═════ ТЕКСТ ДОКУМЕНТА ═════

При всей справедливости общего контура, взгляды П.Г. Щедровицкого остаются в дифференцировках синкретическими. Внешняя функция методологии выходит за пределы совокупной организации и окультуривания рефлексивных процессов, внедряются в прямое организационное отношение к социокультурной практике. Подобное прохождение мимо прямого кооперативного соприкосновения с "партнером" остается и в обслуживании полифонии гуманитарно-социальных наук, организации социокультурного действия и мышления. Наиболее близкое приближение к "естественной" границе внешней функции фиксируется в создании норм организации мышления и деятельности, в рамках синтезирования онтологического и организационно– деятельностного подходов. Только в этих рамках способы и техники, включая создание онтологий, становятся принадлежащими методологическому пространству. Это и составляет "машину", творящую мышление, о которой говорит П.Г. Щедровицкий.

Важно то, что он видит сущность методологии в рефлексии распредмечивания, надпредметного мышления, выхода за рамки деятельности с помощью оргдеятельностных схем в "пустоту". Сама необходимость проходить путь распредмечивания в мышлении и мыслекоммуникации, возникает в тех позициях, в которых создается потребность в реализации арбитражной функции в межпредметной коммуникации, как в науке, так и в управлении, организации больших систем. Эта потребность удовлетворяется за счет дометодологических форм мышления. Однако только рефлексия подобного арбитрирования позволяет осознать функцию арбитража и привести морфологию мышления в соответствие с функцией арбитража (см. сх. 36):



Схема 36

Само по себе арбитрирование в рефлексивной мыслекоммуникации является базисным источником появления онтологий и средств теории деятельности, то есть принадлежит к механизму методологии. Именно здесь происходит переход к исходным основаниям, "началам" как средствам методологического мышления, в которых "снимаются" конкретные содержательности, пришедшие "извне" и остаются только "внутренние" содержания, обслуживающие бытие "в-себе". За счет конфигурирования всей подобной арбитражной практики и введения арбитражной позиции, стоящей над совокупной рефлексивной коммуникацией и появляется методологическое "место". Его сущность лежит в языкопрактике и языкоконструировании в связи с созданием средств организации рефлексии, а парадигматическая составляющая и выступает как собственно методологическое бытие "в-себе" (см. сх. 37):



Схема 37

У П.Г. Щедровицкого еще нет структурно-механизмического взгляда на методологию в рамках позиционной типодеятельностной функции. Для того, чтобы этот взгляд иметь, требуется серьезная парадигматизация языковых средств теории деятельности и создание соответствующей языковой онтологии (см. также наши работы: "Язык теории деятельности: становление", 2001; "Методологический словарь для управленцев", 2002; "Онтологии в рефлексивном пространстве", 2002; "Язык теории деятельности: проблемы трансляции", 2003).

═════ ИЗВЛЕЧЁННЫЕ ЗАПИСИ ═════

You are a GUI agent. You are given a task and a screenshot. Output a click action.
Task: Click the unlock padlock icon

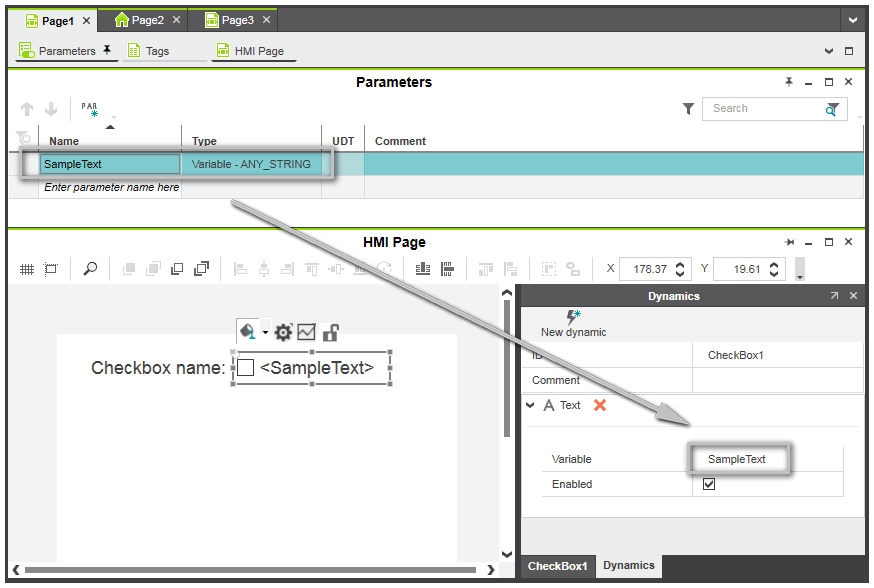pyautogui.click(x=330, y=333)
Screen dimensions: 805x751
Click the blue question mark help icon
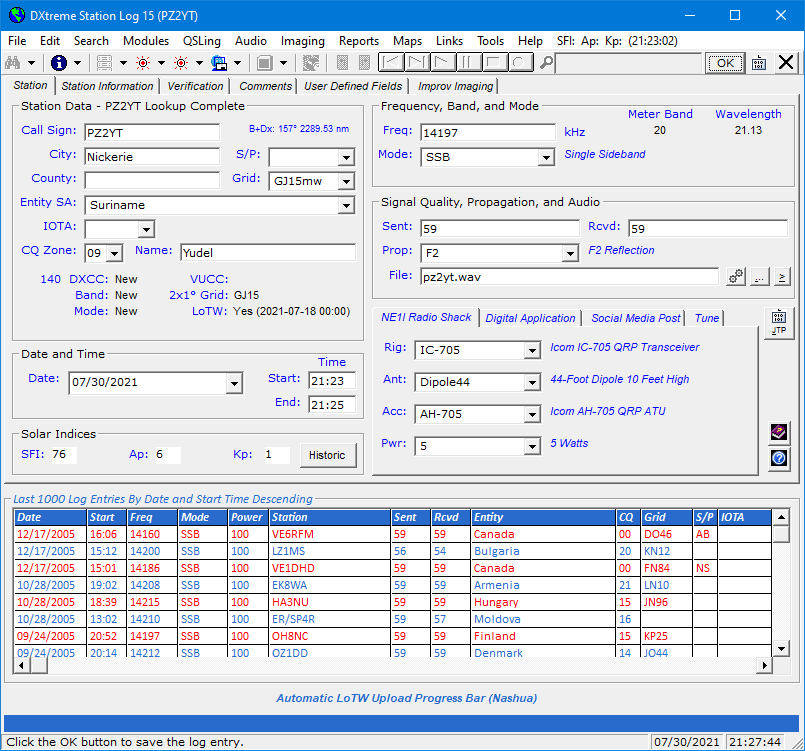point(778,459)
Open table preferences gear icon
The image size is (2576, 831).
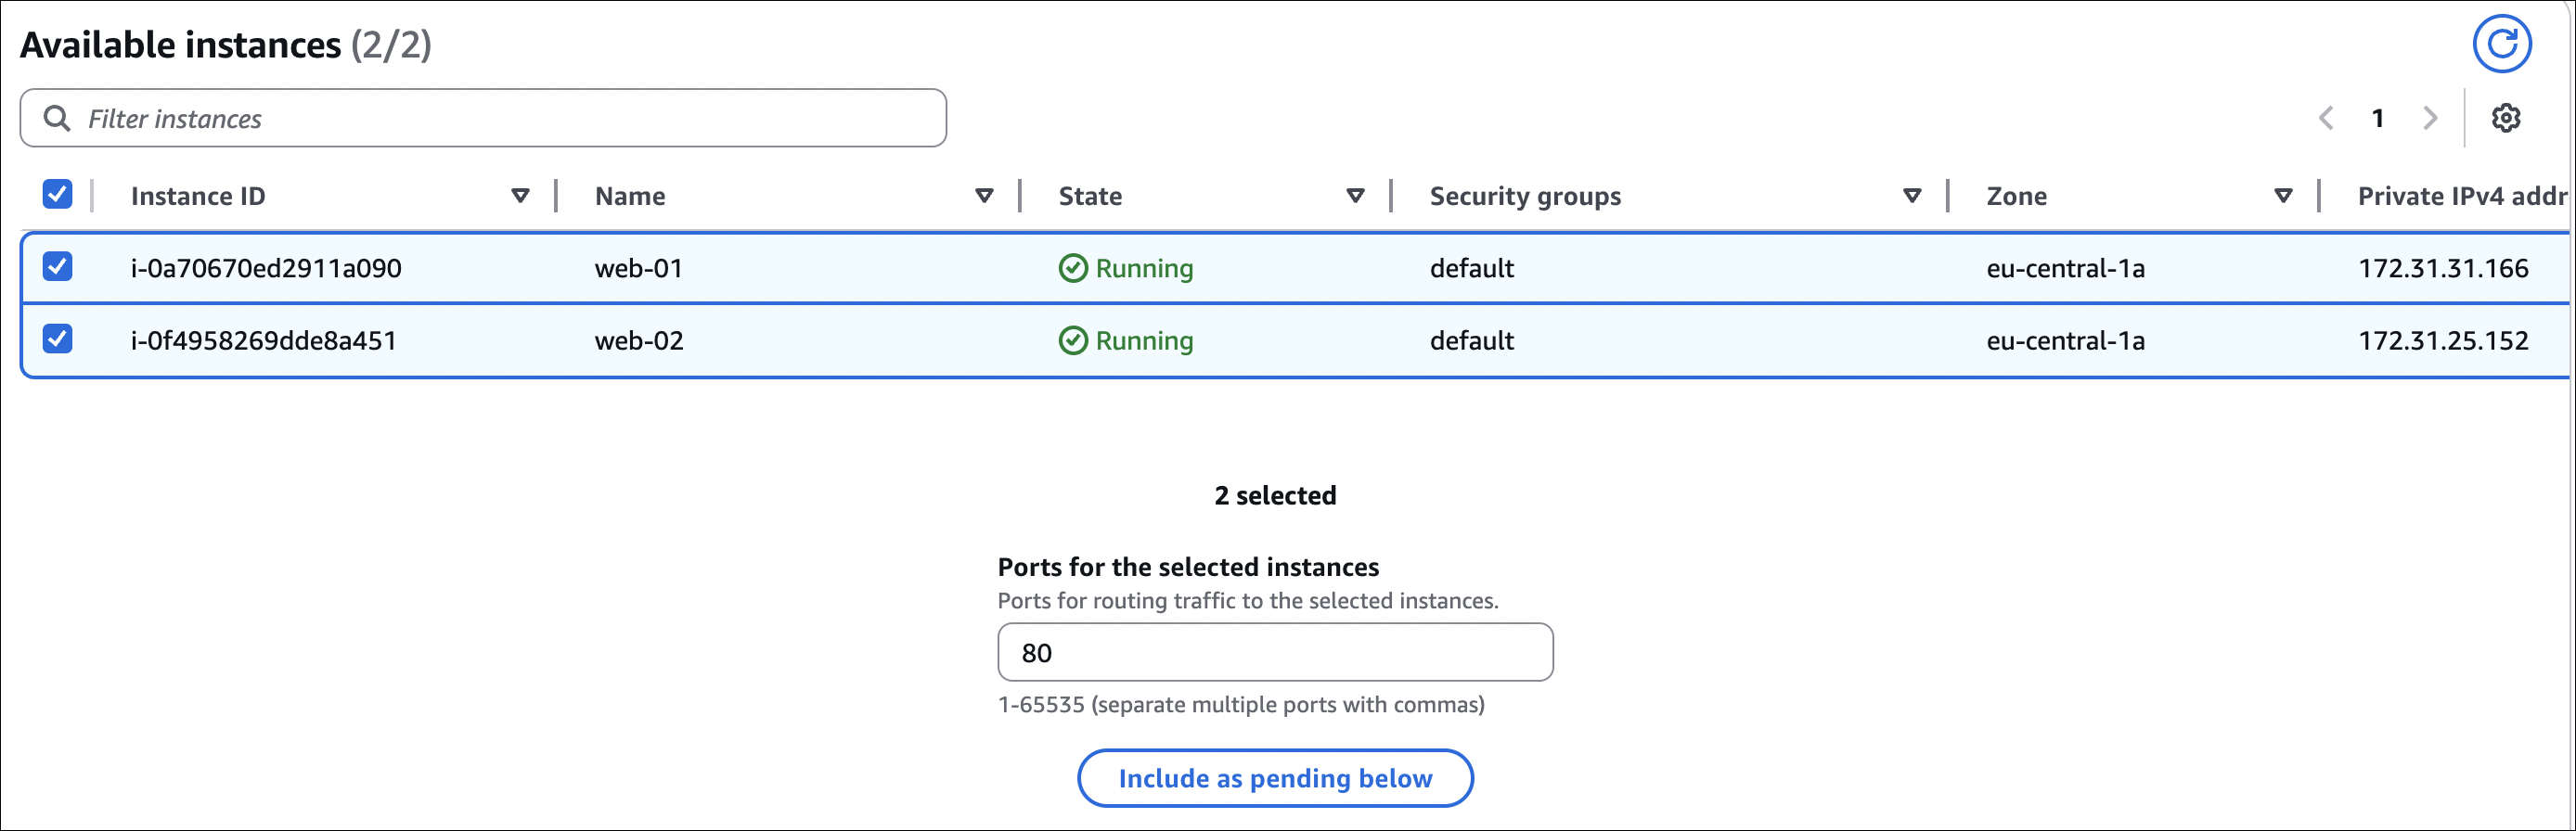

═════

_ПОСТАНОВКА ЗАДАЧИ 1_
Ответьте по тексту о методологии в понимании П.Г. Щедровицкого:
(a) В чём, по словам автора, П.Г. Щедровицкий видит сущность методологии?
(b) Что названо базисным источником появления онтологий и средств теории деятельности?
(c) Что требуется для того, чтобы иметь структурно-механизмический взгляд на методологию?
_ПОСТАНОВКА ЗАДАЧИ 2_
Изложите суть текста о методологии в понимании П.Г. Щедровицкого в двух предложениях.
_ПОСТАНОВКА ЗАДАЧИ 3_
Продолжите текст о методологии в понимании П.Г. Щедровицкого, начав сразу после его последнего предложения.

_ИТОГОВЫЙ ОТВЕТ 1_
(a) В рефлексии распредмечивания, надпредметного мышления, выхода за рамки деятельности с помощью оргдеятельностных схем в «пустоту».
(b) Арбитрирование в рефлексивной мыслекоммуникации.
(c) Серьёзная парадигматизация языковых средств теории деятельности и создание соответствующей языковой онтологии.

_ИТОГОВЫЙ ОТВЕТ 2_
Взгляды П.Г. Щедровицкого при справедливости общего контура остаются синкретическими в дифференцировках, а сущность методологии он видит в рефлексии распредмечивания и надпредметного мышления. Методологическое «место» появляется за счёт конфигурирования арбитражной практики и введения арбитражной позиции над совокупной рефлексивной коммуникацией, а для структурно-механизмического взгляда на методологию, которого у П.Г. Щедровицкого ещё нет, требуются парадигматизация языковых средств теории деятельности и создание языковой онтологии.

_ИТОГОВЫЙ ОТВЕТ 3_
С точки зрения С.В. Попова, методология имеет своей претензией построение целостных онтологических картин человеческой деятельности. Поскольку сама онтологическая работа реализует теоретическую функцию, то этим выделяется построение охватывающей теории универсума деятельности. Подобная теория является внешне-внутренним продуктом методологии как использование базисных средств, парадигмы языка теории деятельности для освоения всей массы сведений о деятельности, построения деятельностной "метафизики", мировоззрения. Однако, это лишь исследовательское проявление средств ЯТД. Практическое их использование С.В. Попов видит в практике проведения игр, ОДИ, где проверяются идеи, имитируются социокультурные ситуации, апробируются мыслительные схемы, решаются проблемы, имитируется будущее.

Тем самым, наряду с онтологическим конфигуративным конструированием, соответствующим "чистому разуму" предполагаются действия по совершенствованию включаемых в онтологическое мышление средств, переход к онтологическому и инструментальному обеспечению постановки и решения проблем внеметодологической деятельности, что и соответствует "практическому разуму". С.В. Попов утверждает, что сфера методологии состоит в теоретическом знании о методах мышления и деятельности, живя на сломе естественных механизмов, изобретая новые инструменты мысли в ходе смены оснований.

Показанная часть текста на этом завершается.